The thing is you don’t realise you have just locked yourself in there with your fears and problems. In theory, I have always known this I just didn’t know how to get out and in a way it became familiar and cosy in there, but at times you think damn I really need to get out of here and breathe.
On a journey like this you are constantly confronted with yourself, you don’t have anywhere to run and hide anymore and it is both scary and wonderful at the same time and all of this is finally happening to me. I spent almost the whole of North Island wracking my brain about what I wanted out of life, asking big questions, waiting for my big breakthrough. I didn’t realise it was happening all along.
I am now airing out my bags as I like to call it. There is no distractions, there are no excuses. It’s just you looking at yourself making decision: do I go on until I grow old, bitter and tired or do I say “Hi, I don’t need this stuff anymore - these bags of garbage - none of the things that happened in the past matters now”. Sure they have moulded me in to the person I am today but it is ultimately my decision how I want to go on with it, weather I dwell on the words that were once said, things that were done or let it all fly away in the wind, go down with the sunset or wash away in the sea.
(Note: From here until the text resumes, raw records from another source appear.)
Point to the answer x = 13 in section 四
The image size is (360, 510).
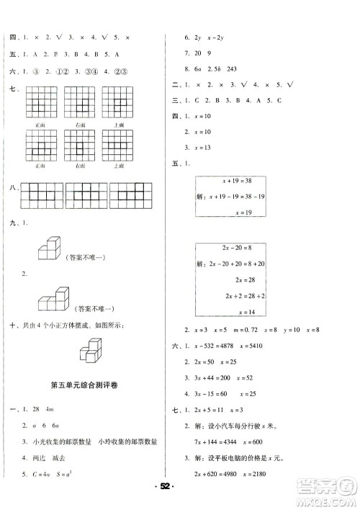pos(196,147)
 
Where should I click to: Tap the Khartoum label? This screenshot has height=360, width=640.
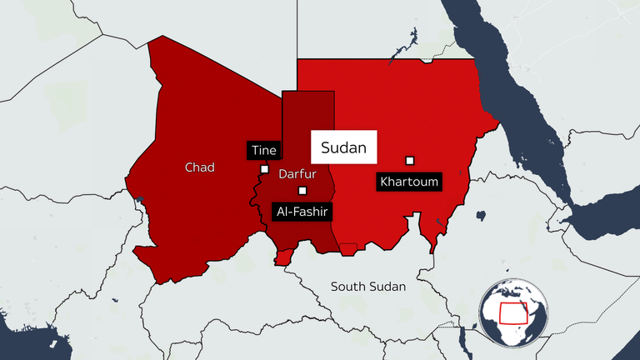(x=408, y=181)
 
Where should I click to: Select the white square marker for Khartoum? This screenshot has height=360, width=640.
(x=410, y=160)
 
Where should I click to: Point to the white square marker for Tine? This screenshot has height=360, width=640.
(x=265, y=168)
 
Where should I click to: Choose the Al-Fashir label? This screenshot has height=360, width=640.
(x=302, y=212)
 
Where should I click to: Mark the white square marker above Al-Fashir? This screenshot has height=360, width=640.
(x=302, y=191)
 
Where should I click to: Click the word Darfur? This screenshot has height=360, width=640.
(x=296, y=175)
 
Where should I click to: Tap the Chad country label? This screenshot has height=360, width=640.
(x=199, y=168)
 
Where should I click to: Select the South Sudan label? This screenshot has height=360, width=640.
(x=368, y=287)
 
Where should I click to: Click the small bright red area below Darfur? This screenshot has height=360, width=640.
(x=284, y=259)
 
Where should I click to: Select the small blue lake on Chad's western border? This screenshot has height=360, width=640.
(x=139, y=199)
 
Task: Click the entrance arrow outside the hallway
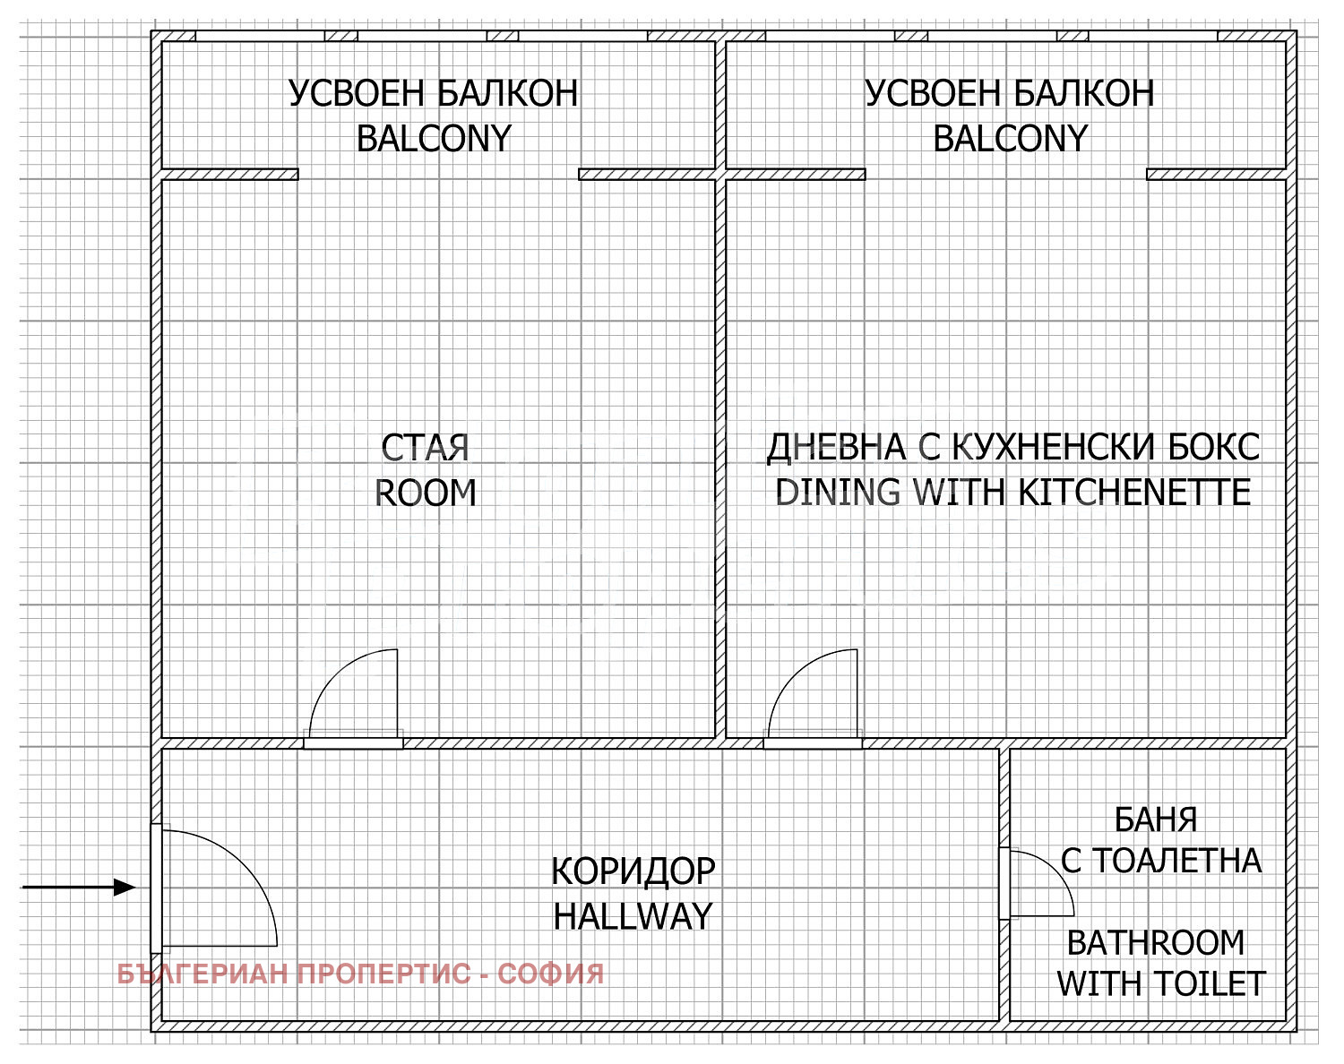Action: pos(79,888)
So, I spend my days walking through amazingness thinking about fear that takes control over life and how, out here, I don’t seem to have as much fear. It seems I have stepped out of a bubble and are breathing for the first time in a long time, and ‘boy’, it is refreshing.
Don’t get me wrong though, fear is also a crucial and important element in our lives. I have this image in my head of a small raincloud that is our fear and we keep feeding it with this, that and the other and before you know It the cloud has turned in to a hurricane and we are left soaking wet in the rain of fear. Fear should be our friend, not our enemy, it should keep us alive not keep us from doing things.
A conversation comes to mind that I had with a stunt man. I asked him if he was scared before he did his bigger more daring stunts. He looked at me seriously and said: “If I woke up and didn’t feel any fear I would have to quit my job”. Fear makes us focused, makes us question things. We just need to learn to not let it run our lives.
I was going to bungy jump in Queenstown some years ago. It was a 134m jump and I was incredibly exited. The jump was from a cable car between two mountains and it was fairly busy so obviously the instructors wanted everything to go fast. They instructed people not to look down and just jump but I wanted to look down, I wanted to feel the fear, I had no doubt that I would jump so when I was standing on the edge ready to jump I looked down and was immediately rewarded by the feeling of utter fear, but it was amazing, it made feel alive. I could feel my blood rush and my heart beat, I could feel every particle in my body and the fear and adrenaline mixed together made the jump so much more powerful.
It is amazing to think how far we have gotten and how much I have learned and grown on this journey.
The autumn has coloured the trees and the air has become clear and crisp and I’m surrounded by beauty I can’t even describe. As much as I am looking forward to being finished I’m also basking in the notion that I am on a trip worth a life time and I’m taking in all the life lessons it teaches me.